[GIVEN ENTRIES — start]
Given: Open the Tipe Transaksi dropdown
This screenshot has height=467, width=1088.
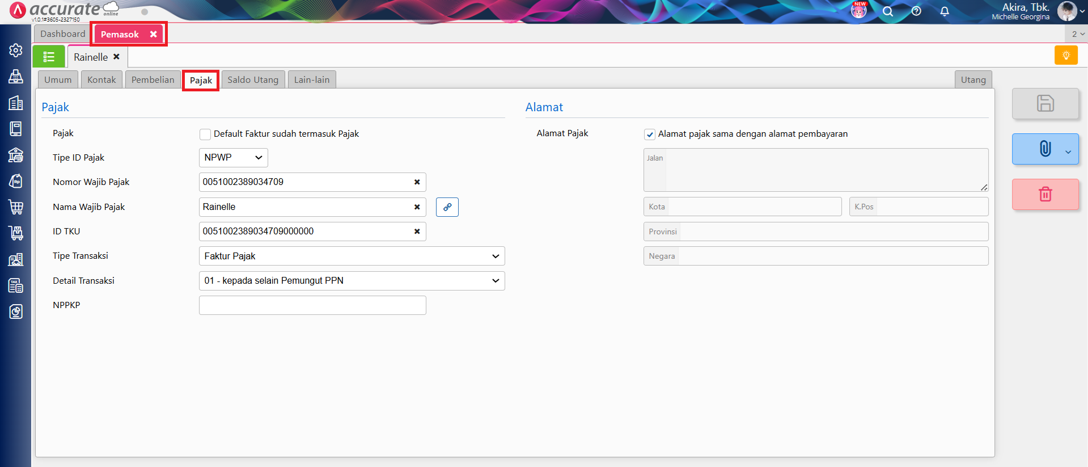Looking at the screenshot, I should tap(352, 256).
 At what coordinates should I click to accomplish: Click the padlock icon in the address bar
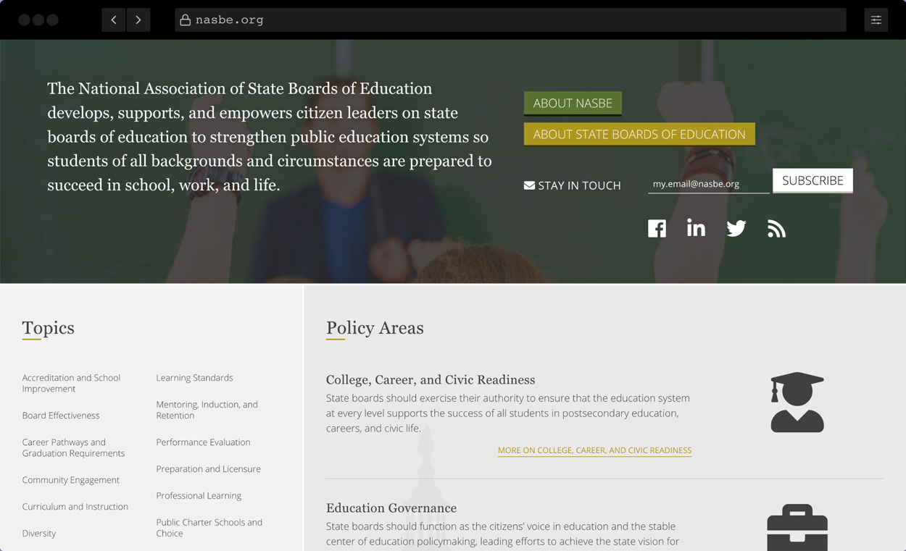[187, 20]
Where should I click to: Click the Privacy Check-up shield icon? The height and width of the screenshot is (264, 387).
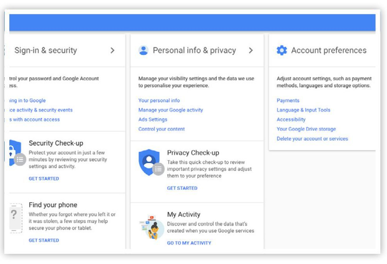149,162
[GIVEN ENTRIES — finish]
TASK GOAL
Every line of the listing should be repeated exactly; no picture should appear.

EXERCISE RESPONSE
Given: Open the Tipe Transaksi dropdown
This screenshot has height=467, width=1088.
Looking at the screenshot, I should tap(352, 256).
 At what coordinates should I click to accomplish: Click the padlock icon in the address bar
[187, 20]
Where should I click to: Click the Privacy Check-up shield icon? The height and width of the screenshot is (264, 387).
149,162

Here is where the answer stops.